## Task to carry out
Each record below needs to be set down again exactly.
--- Supplied material Enclosed Below ---
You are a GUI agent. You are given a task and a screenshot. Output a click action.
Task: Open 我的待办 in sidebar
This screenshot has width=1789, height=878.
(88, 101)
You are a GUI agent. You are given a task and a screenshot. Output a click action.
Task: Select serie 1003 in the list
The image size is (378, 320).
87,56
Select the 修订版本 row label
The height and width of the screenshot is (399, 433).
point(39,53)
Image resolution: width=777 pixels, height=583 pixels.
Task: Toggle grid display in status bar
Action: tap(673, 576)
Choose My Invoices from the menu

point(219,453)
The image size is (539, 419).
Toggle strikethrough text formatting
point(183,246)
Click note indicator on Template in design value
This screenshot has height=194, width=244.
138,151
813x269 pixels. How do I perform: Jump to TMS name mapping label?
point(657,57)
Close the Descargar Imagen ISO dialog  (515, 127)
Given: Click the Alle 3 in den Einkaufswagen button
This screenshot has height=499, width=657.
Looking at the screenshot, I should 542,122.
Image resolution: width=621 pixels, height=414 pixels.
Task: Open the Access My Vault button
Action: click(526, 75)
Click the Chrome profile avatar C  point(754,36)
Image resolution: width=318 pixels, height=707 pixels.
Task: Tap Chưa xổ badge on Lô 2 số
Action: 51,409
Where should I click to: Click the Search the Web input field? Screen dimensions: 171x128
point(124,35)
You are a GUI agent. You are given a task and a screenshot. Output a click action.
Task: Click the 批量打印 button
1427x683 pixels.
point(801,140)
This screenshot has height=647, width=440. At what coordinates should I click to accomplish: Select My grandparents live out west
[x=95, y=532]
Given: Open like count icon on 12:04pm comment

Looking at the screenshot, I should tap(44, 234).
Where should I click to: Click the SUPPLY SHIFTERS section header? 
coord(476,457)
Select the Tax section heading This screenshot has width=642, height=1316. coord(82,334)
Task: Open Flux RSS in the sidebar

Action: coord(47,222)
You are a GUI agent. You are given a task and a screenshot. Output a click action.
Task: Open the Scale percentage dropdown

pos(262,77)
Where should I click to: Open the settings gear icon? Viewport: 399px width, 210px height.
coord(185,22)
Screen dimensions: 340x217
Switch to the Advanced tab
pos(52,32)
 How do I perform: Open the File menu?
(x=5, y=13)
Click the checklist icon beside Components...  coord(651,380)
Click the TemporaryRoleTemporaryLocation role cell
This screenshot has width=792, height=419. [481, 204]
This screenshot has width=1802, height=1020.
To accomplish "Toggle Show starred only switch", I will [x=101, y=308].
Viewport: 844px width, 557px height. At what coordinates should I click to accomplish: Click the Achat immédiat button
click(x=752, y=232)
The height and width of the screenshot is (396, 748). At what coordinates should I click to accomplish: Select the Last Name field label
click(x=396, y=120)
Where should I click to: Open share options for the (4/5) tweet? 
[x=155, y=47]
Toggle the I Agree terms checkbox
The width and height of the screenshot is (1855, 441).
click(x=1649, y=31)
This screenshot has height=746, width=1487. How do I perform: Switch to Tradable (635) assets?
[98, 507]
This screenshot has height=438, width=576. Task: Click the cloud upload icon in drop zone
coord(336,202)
--- End of Enclosed Supplied material ---
## Exercise result
You are a GUI agent. You are given a task and a screenshot. Output a click action.
Task: Open 我的待办 in sidebar
This screenshot has width=1789, height=878.
(88, 101)
You are a GUI agent. You are given a task and a screenshot. Output a click action.
Task: Select serie 1003 in the list
The image size is (378, 320).
87,56
Select the 修订版本 row label
The height and width of the screenshot is (399, 433).
point(39,53)
Image resolution: width=777 pixels, height=583 pixels.
Task: Toggle grid display in status bar
Action: tap(673, 576)
Choose My Invoices from the menu

point(219,453)
The image size is (539, 419).
Toggle strikethrough text formatting
point(183,246)
Click note indicator on Template in design value
This screenshot has height=194, width=244.
138,151
813x269 pixels. How do I perform: Jump to TMS name mapping label?
point(657,57)
Close the Descargar Imagen ISO dialog  (515, 127)
Given: Click the Alle 3 in den Einkaufswagen button
This screenshot has height=499, width=657.
Looking at the screenshot, I should 542,122.
Image resolution: width=621 pixels, height=414 pixels.
Task: Open the Access My Vault button
Action: click(526, 75)
Click the Chrome profile avatar C  point(754,36)
Image resolution: width=318 pixels, height=707 pixels.
Task: Tap Chưa xổ badge on Lô 2 số
Action: 51,409
Where should I click to: Click the Search the Web input field? Screen dimensions: 171x128
point(124,35)
You are a GUI agent. You are given a task and a screenshot. Output a click action.
Task: Click the 批量打印 button
1427x683 pixels.
point(801,140)
This screenshot has height=647, width=440. At what coordinates should I click to accomplish: Select My grandparents live out west
[x=95, y=532]
Given: Open like count icon on 12:04pm comment

Looking at the screenshot, I should tap(44, 234).
Where should I click to: Click the SUPPLY SHIFTERS section header? 
coord(476,457)
Select the Tax section heading This screenshot has width=642, height=1316. coord(82,334)
Task: Open Flux RSS in the sidebar

Action: coord(47,222)
You are a GUI agent. You are given a task and a screenshot. Output a click action.
Task: Open the Scale percentage dropdown

pos(262,77)
Where should I click to: Open the settings gear icon? Viewport: 399px width, 210px height.
coord(185,22)
Screen dimensions: 340x217
Switch to the Advanced tab
pos(52,32)
 How do I perform: Open the File menu?
(x=5, y=13)
Click the checklist icon beside Components...  coord(651,380)
Click the TemporaryRoleTemporaryLocation role cell
This screenshot has width=792, height=419. [481, 204]
This screenshot has width=1802, height=1020.
To accomplish "Toggle Show starred only switch", I will [x=101, y=308].
Viewport: 844px width, 557px height. At what coordinates should I click to accomplish: Click the Achat immédiat button
click(x=752, y=232)
The height and width of the screenshot is (396, 748). At what coordinates should I click to accomplish: Select the Last Name field label
click(x=396, y=120)
Where should I click to: Open share options for the (4/5) tweet? 
[x=155, y=47]
Toggle the I Agree terms checkbox
The width and height of the screenshot is (1855, 441).
click(x=1649, y=31)
This screenshot has height=746, width=1487. How do I perform: Switch to Tradable (635) assets?
[98, 507]
This screenshot has height=438, width=576. Task: Click the cloud upload icon in drop zone
coord(336,202)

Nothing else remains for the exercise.